Unlike the few other models being developed to analyze 3D images, the new framework has wide adaptability across a variety of imaging modalities. The developers have studied it with 3D retinal scans (optical coherence tomography) for disease risk biomarkers, ultrasound videos for heart function, 3D MRI scans for liver disease severity assessment, and 3D CT for chest nodule malignancy screening. They say it provides a foundation that could prove valuable in numerous other clinical settings as well, and studies are planned.
Artificial neural networks train themselves by performing many repeated calculations and screening extremely large datasets examined and labeled by clinical experts. Unlike standard 2D images that show length and width, 3D imaging technologies add depth, and these “volumetric,” or 3D, images take more time, skill and attention for an expert’s interpretation. For example, a 3D retinal imaging scan may be composed of nearly 100 2D images, requiring a few-minute close inspection by a highly trained clinical specialist to detect delicate disease biomarkers, such as measuring the volume of an anatomical swelling.
“While there are many AI (artificial intelligence) methods for analyzing 2D biomedical imaging data, compiling and annotating large volumetric datasets that would be required for standard 3D models to exhaust AI’s full potential is infeasible with standard resources. Several models exist, but their training efforts typically focus on a single imaging modality and a specific organ or disease,” said Oren Avram, PhD, a postdoctoral researcher at UCLA Computational Medicine and a co-first author of the paper.
The UCLA computer model, called SLIViT, for SLice Integration by Vision Transformer, consists of a unique combination of two artificial intelligence components and a unique learning approach that researchers say allow it to accurately predict disease risk factors from medical scans across multiple volumetric modalities with moderately sized labeled datasets.
“SLIViT overcomes the training dataset size bottleneck by leveraging prior ‘medical knowledge’ from the more accessible 2D domain,” said Berkin Durmus, a UCLA PhD student and co-first author of the article. He and Avram are researchers affiliated with the UCLA Henry Samueli School of Engineering and other UCLA schools and departments.

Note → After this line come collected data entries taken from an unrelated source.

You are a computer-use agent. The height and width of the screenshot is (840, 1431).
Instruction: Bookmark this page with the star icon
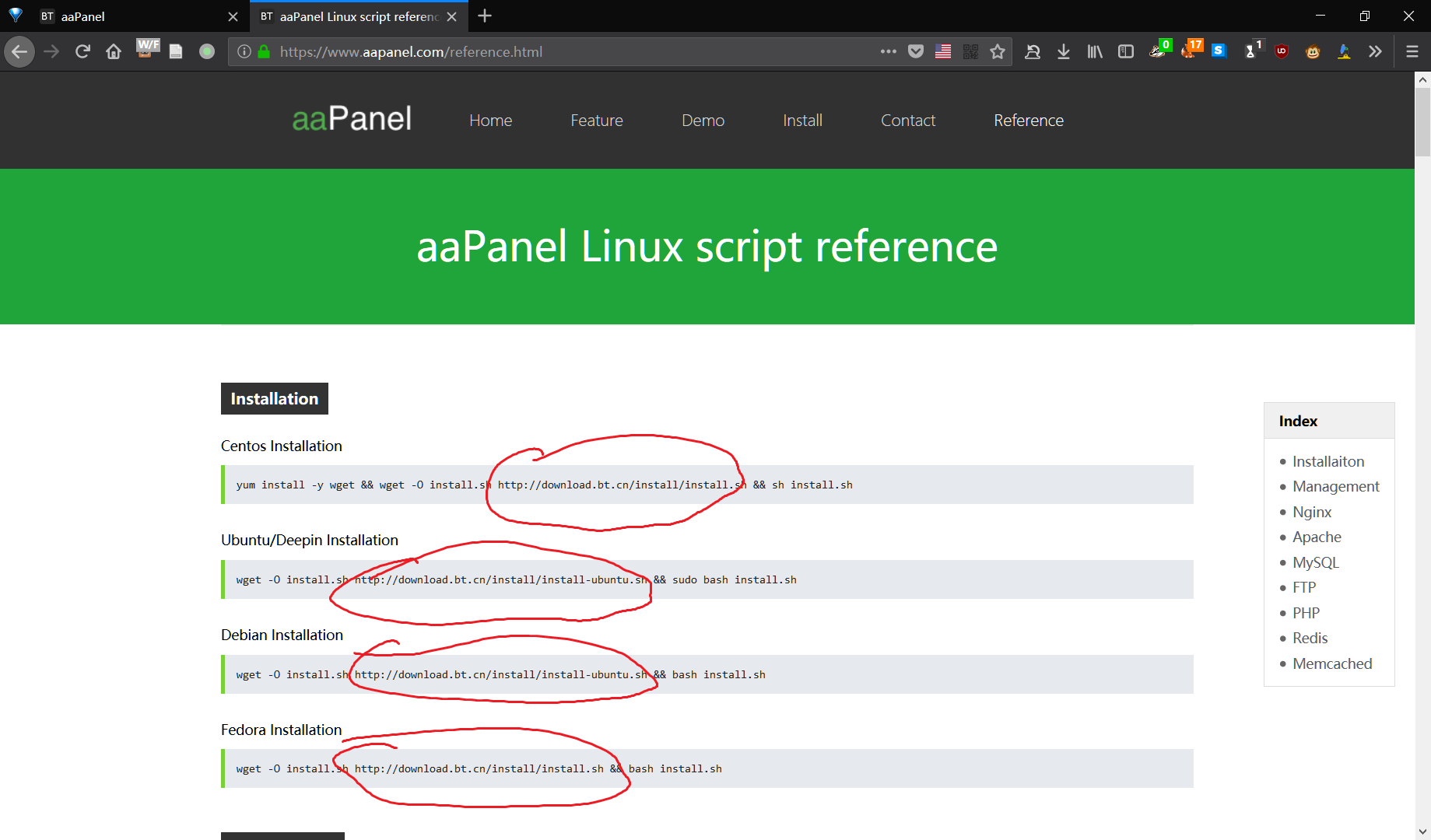coord(998,51)
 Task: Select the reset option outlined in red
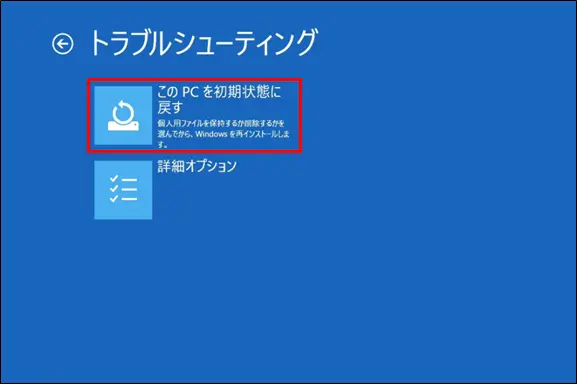point(194,115)
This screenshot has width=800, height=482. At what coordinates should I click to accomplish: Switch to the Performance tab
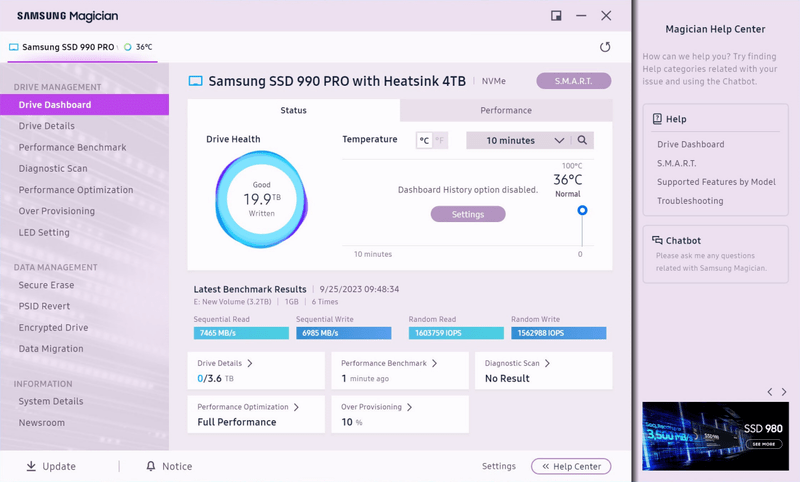[505, 110]
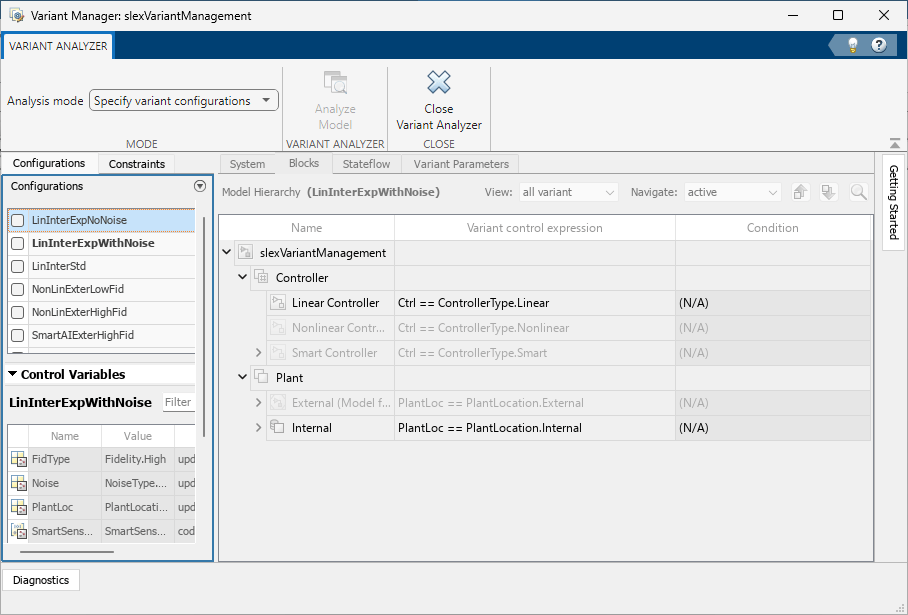
Task: Click the navigate up arrow icon
Action: click(800, 192)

“We show that SLIViT, despite being a generic model, consistently achieves significantly better performance compared to domain-specific state-of-the-art models. It has clinical applicability potential, matching the accuracy of manual expertise of clinical specialists while reducing time by a factor of 5,000. And unlike other methods, SLIViT is flexible and robust enough to work with clinical datasets that are not always in perfect order,” Durmus said.
Avram said SLIViT’s automated annotation may benefit patients and clinicians by improving diagnostic efficiency and timeliness, and it advances and expedites medical research by reducing data acquisition costs and duration. Additionally, it provides a foundation model to accelerate development of future predictive models.
“What thrilled me most was SLIViT’s remarkable performance under real-life conditions, particularly with low-number training datasets,” said SriniVas R. Sadda, MD, a professor of Ophthalmology at UCLA Health and the Artificial Intelligence & Imaging Research director at the Doheny Eye Institute. “SLIViT thrives with just hundreds – not thousands – of training samples for some tasks, giving it a substantial advantage over other standard 3D-based methods in almost every practical case related to 3D biomedical imaging annotation.”
Eran Halperin, PhD, a professor of Computer Science at the Henry Samueli School of Engineering and Computational Medicine at the UCLA David Geffen School of Medicine, said that even if financial resources were unlimited, ongoing research will always face challenges posed by limited training datasets – in clinical environments, for instance, or when considering emerging biomedical-imaging modalities.
“When a new disease-related risk factor is identified, it can take months to train specialists to accurately annotate the new factor at scale in biomedical images,” he said. “But with a relatively small dataset, which a single trained clinician can annotate in just a few days, SLIViT can dramatically expedite the annotation process for many other non-annotated volumes, achieving performance levels comparable to clinical specialists.”